There’s a new ballroom being built in Washington – and it’s not for the people.
The White House’s $300 million “Presidential Ballroom” will reportedly be funded by a coalition of America’s most powerful corporations: Apple, Amazon, Meta, Microsoft, Google, Booz Allen Hamilton, Lockheed Martin, Palantir, T-Mobile, and Comcast.

The guest list doesn’t stop there.
Among the donors are billionaire Trump supporters: casino heiress Miriam Adelson, Blackstone CEO Stephen Schwarzman, oil tycoon Harold Hamm, crypto twins Cameron and Tyler Winklevoss, and Howard Lutnick, now Commerce Secretary and former Cantor Fitzgerald chief.
The official explanation?
To “foster diplomatic unity and strengthen America’s image abroad.”
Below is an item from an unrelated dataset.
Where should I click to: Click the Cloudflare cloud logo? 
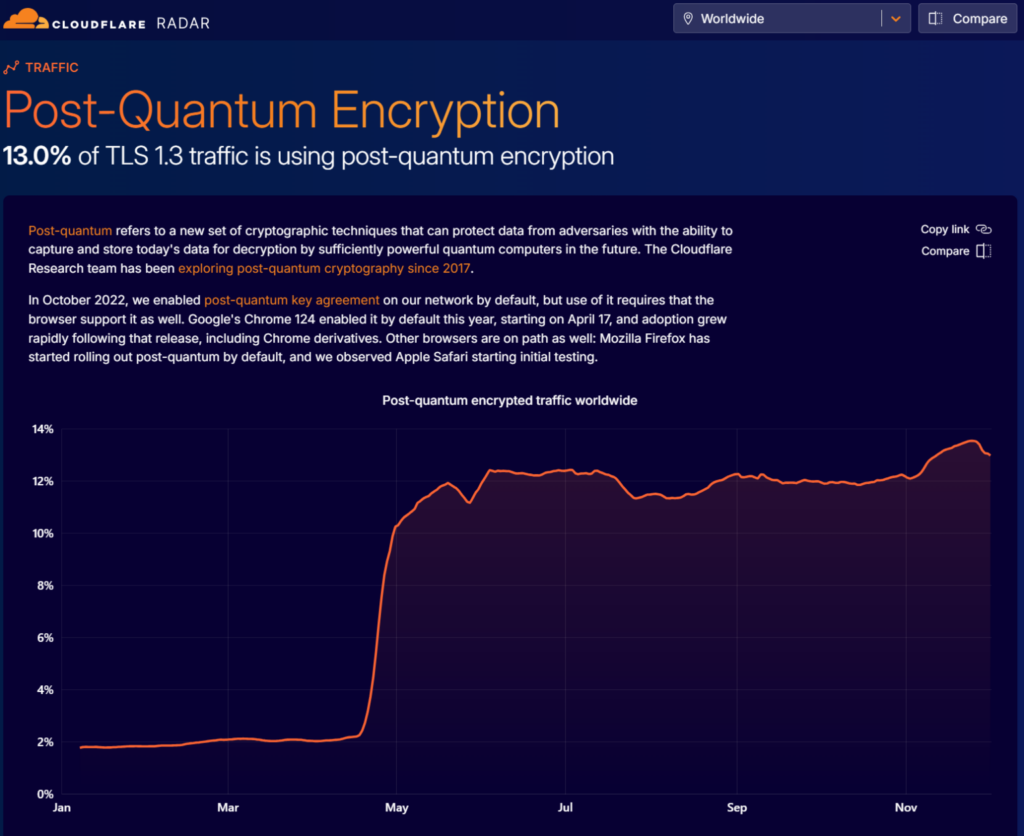[x=25, y=18]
Translation: an opulent networking lounge where the same billionaires who funded the campaign now fund the walls around it.
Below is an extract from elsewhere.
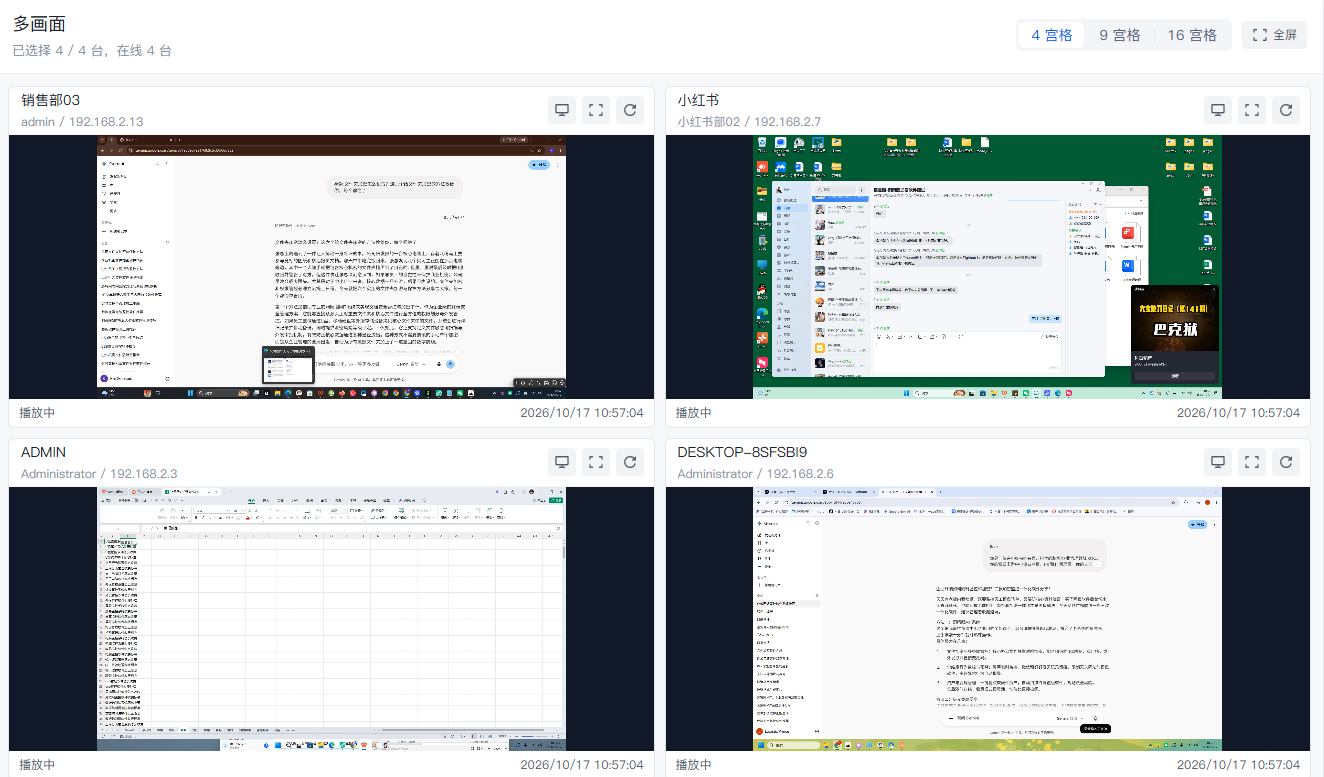Switch to the 16 宫格 grid layout
Image resolution: width=1324 pixels, height=777 pixels.
click(x=1192, y=35)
Big Tech builds the ballroom.
Big Oil brings the champagne.
And Big Money gets a front-row seat at democracy’s costume party.
If corruption once tried to hide behind closed doors, it’s now building its own chandelier.
The government didn’t just sell naming rights – it sold the illusion of independence.
In a world where Google sponsors governance and Lockheed Martin buys the backdrop, the line between state and corporation isn’t just blurred – it’s gone.
“Freedom – brought to you by whoever wrote the biggest check.”